Its pensions officer, Tim Sharp, said: “The report reveals a retirement income market that often overcharges and confuses people. We need a clampdown on rip-off charges.”

That is certainly something to consider, but that will not help people make the right retirement decisions. When it comes to drawdown, the FCA report concluded that someone who wants to draw from their pot over a 20-year period could increase their expected annual income by more than two-thirds (37 per cent) by investing in a mix of assets rather than just cash.

This may seem obvious to you, but it is not obvious to the many masses who remain a little fearful of investments and are likely to only focus on how much cash they can get their hands on.

The regulator’s study also revealed that almost all (94 per cent) of people who accessed their pots without taking advice accepted the drawdown option offered by their pension provider, even though it probably was not the best solution for them. I am pretty sure that is because most people simply focus on the prize – the monthly income – rather than looking at the bigger picture.

How many people who took financial advice chose their pension provider’s drawdown option? Just a third. I cannot think of a simpler way that demonstrates the importance of advice for those older people who have such an important financial decision to make.

As the City watchdog reported: “Holding funds in cash may be suited to consumers planning to draw down their entire pot over a short period. But it is highly unlikely to be suited for someone planning to draw down their pot over a longer period.”

Pensions passport

What is the FCA’s solution to encourage people to engage with their pension choices? It is effectively the good old pensions passport that has long been called for by many members of the financial services industry.

The regulator wants pension firms to post wake-up packs to 50-year-olds and then for every five years until they take their pension pots.

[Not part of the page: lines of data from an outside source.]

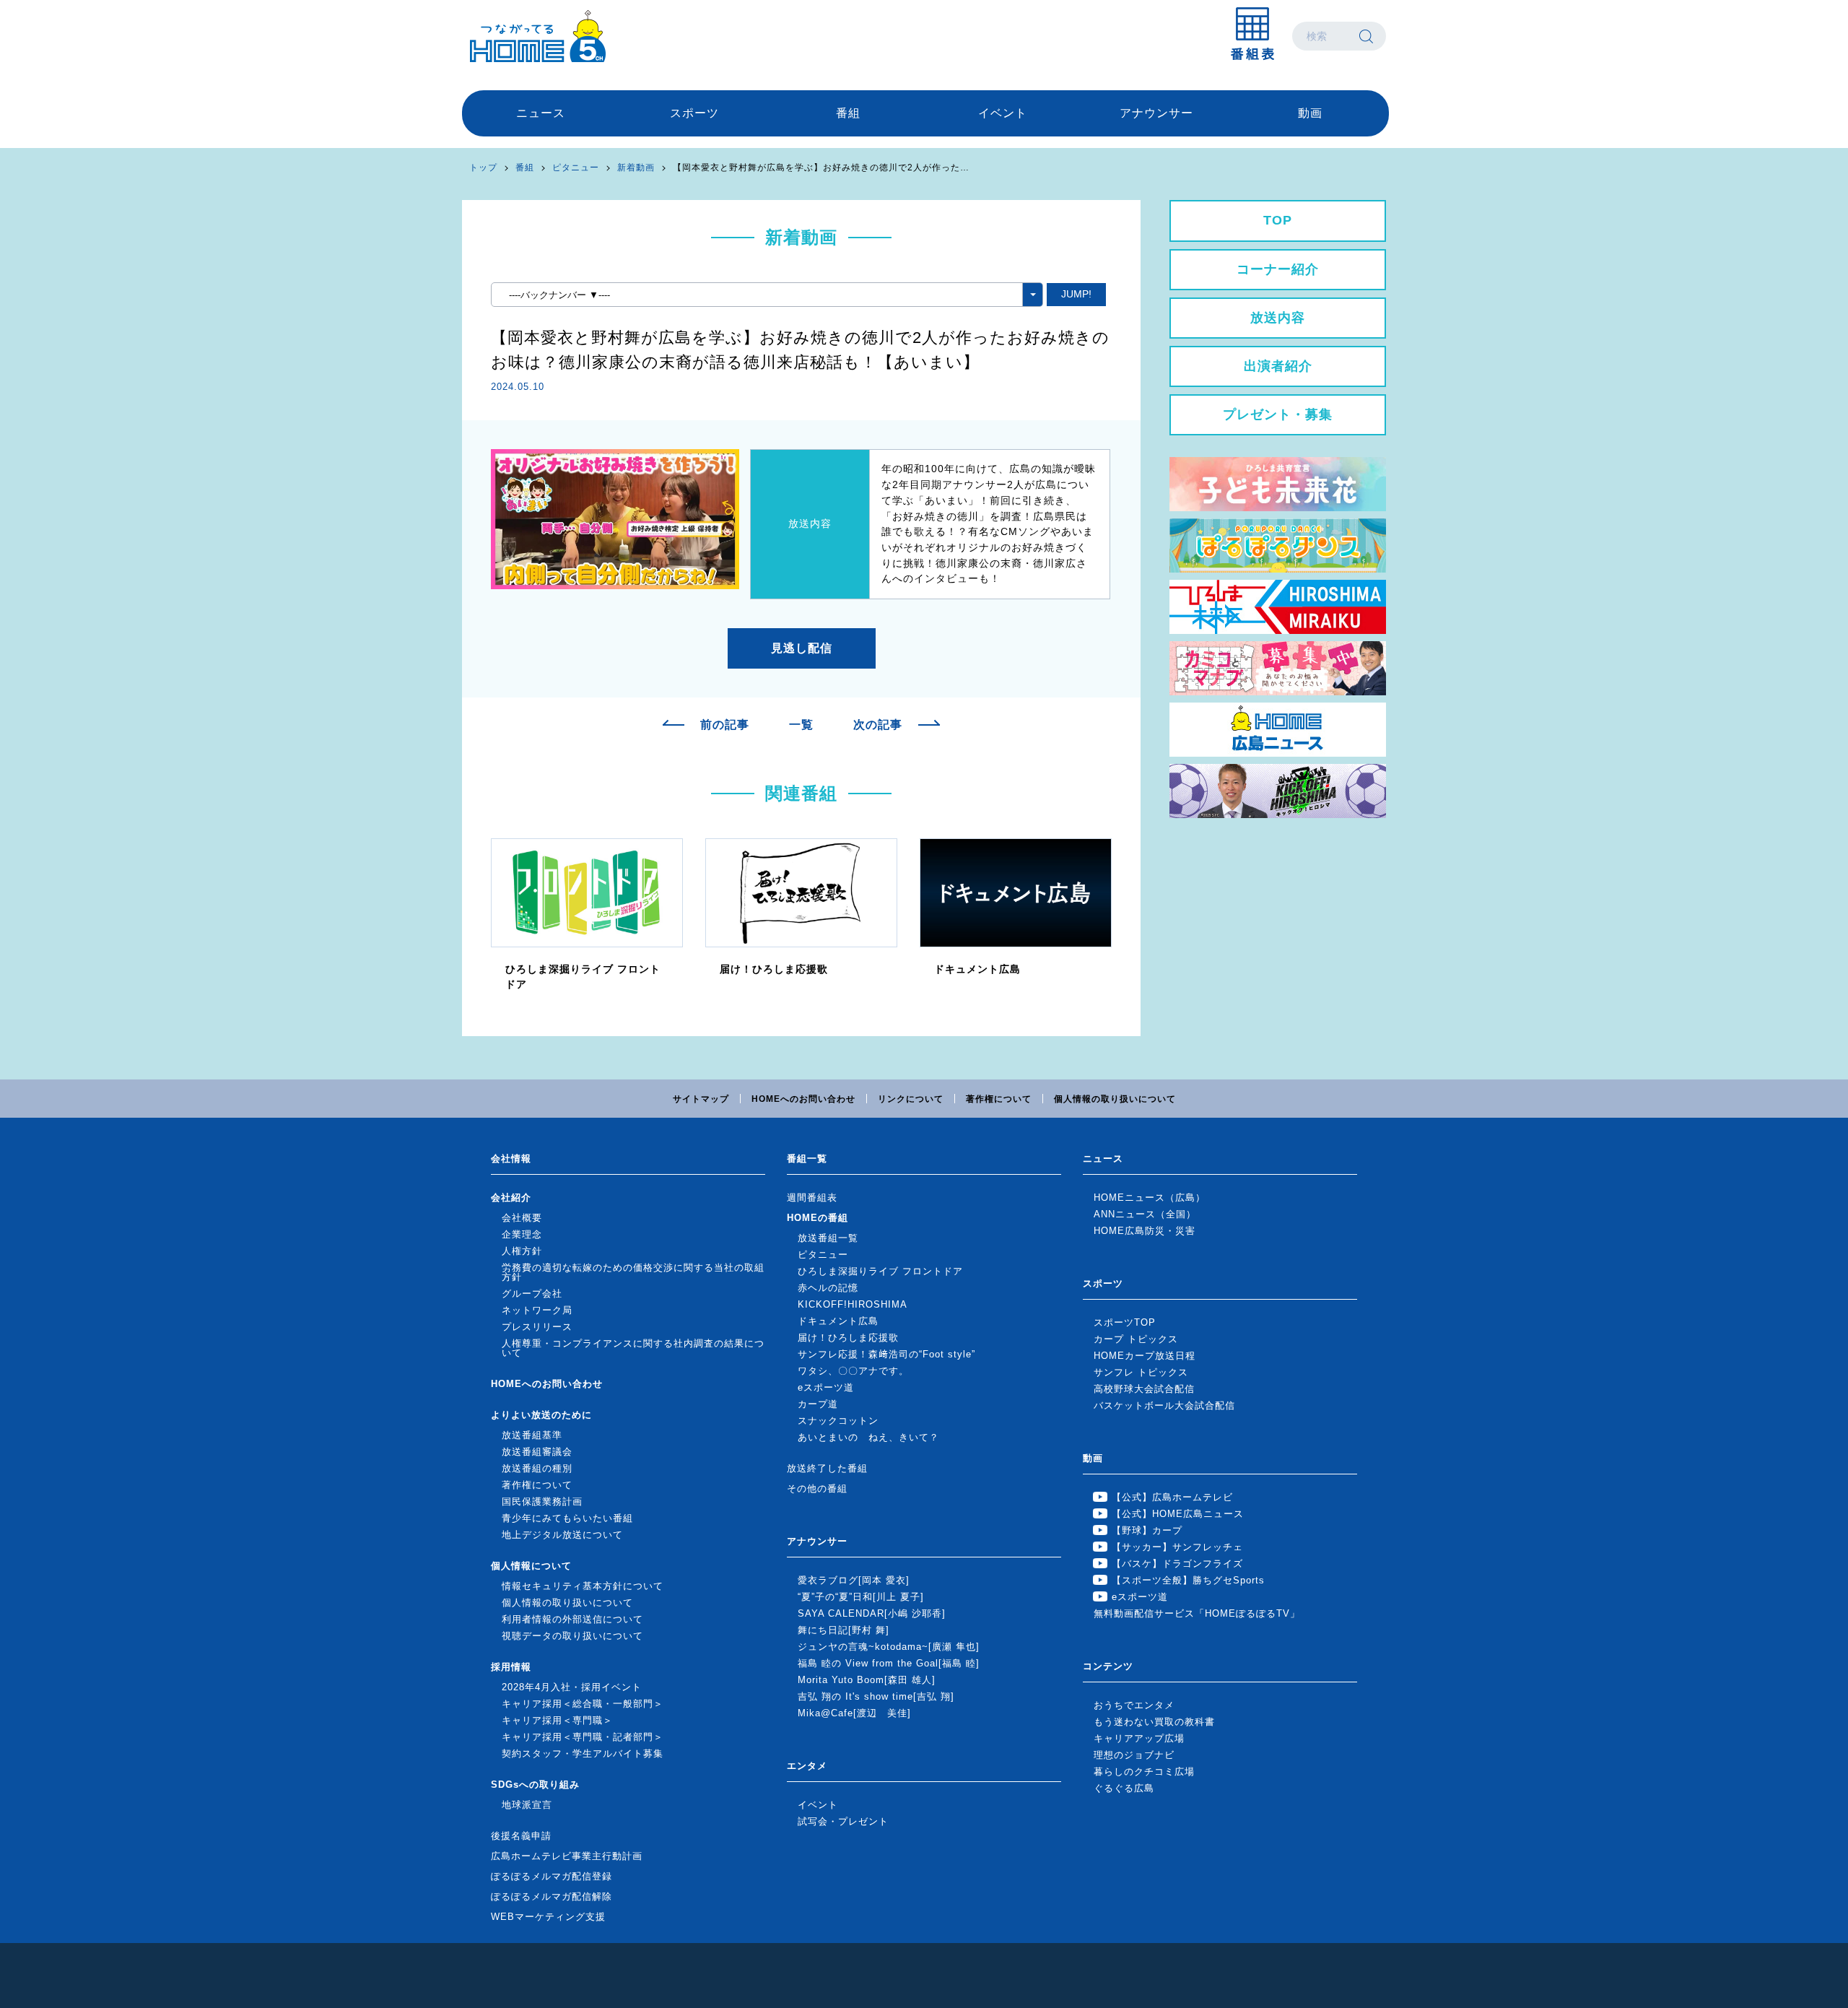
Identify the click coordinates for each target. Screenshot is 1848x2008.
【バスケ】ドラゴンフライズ (1177, 1563)
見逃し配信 (801, 648)
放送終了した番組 (827, 1468)
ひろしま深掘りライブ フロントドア (880, 1271)
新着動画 (636, 167)
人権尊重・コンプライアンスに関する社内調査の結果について (633, 1348)
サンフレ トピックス (1141, 1372)
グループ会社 (532, 1293)
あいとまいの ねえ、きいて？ (868, 1437)
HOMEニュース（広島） (1150, 1197)
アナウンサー (1156, 113)
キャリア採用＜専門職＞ (557, 1720)
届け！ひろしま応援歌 (848, 1337)
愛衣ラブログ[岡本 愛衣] (854, 1580)
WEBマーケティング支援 (548, 1916)
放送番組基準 (532, 1435)
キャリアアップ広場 (1139, 1738)
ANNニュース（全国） (1145, 1214)
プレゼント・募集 (1278, 414)
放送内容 (1277, 317)
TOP (1277, 220)
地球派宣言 (527, 1804)
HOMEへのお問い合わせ (803, 1099)
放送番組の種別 (537, 1468)
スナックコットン (838, 1420)
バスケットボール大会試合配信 (1164, 1405)
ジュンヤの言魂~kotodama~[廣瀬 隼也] (889, 1646)
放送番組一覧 (828, 1238)
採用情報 (511, 1667)
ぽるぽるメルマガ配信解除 (551, 1896)
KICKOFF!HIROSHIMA (852, 1304)
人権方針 (522, 1251)
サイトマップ (701, 1099)
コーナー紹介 (1278, 269)
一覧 (801, 725)
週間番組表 (812, 1197)
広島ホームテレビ (538, 36)
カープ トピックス (1136, 1339)
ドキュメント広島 (838, 1321)
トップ (483, 167)
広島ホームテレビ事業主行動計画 (566, 1856)
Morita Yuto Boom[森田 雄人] (867, 1680)
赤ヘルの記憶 (828, 1287)
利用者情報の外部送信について (572, 1619)
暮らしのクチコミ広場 (1144, 1771)
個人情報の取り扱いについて (1115, 1099)
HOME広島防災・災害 (1144, 1230)
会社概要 (522, 1217)
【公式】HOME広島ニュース (1178, 1513)
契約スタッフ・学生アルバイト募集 (582, 1753)
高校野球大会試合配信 (1144, 1389)
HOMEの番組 (817, 1217)
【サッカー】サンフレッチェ (1177, 1547)
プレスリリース (537, 1326)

It said the packs must include a single page summary – a pensions passport – as well as including specific retirement-risk warnings. 

For those consumers that get the wake-up packs, read them, understand them and take action based on their new-found-knowledge, the solution is a perfect one.

But what about those consumers, which I reckon will be in the majority, who ignore the packs for whatever reason?

We cannot force them to take advice, can we? Well, yes, we should.

The pension firms should be legally forced to ensure their customers make informed and considered decisions. For those who say they do not want to take investment advice, the reason is largely cost. Money Minder’s research suggests only 4 per cent would be happy to pay the £500-£750 typical cost of retirement advice.

Thus, that cost should be met by the pension provider as part of their duty of care to the client. I reckon they could lower their charges, cover advice costs, and still make a decent profit out of their customers.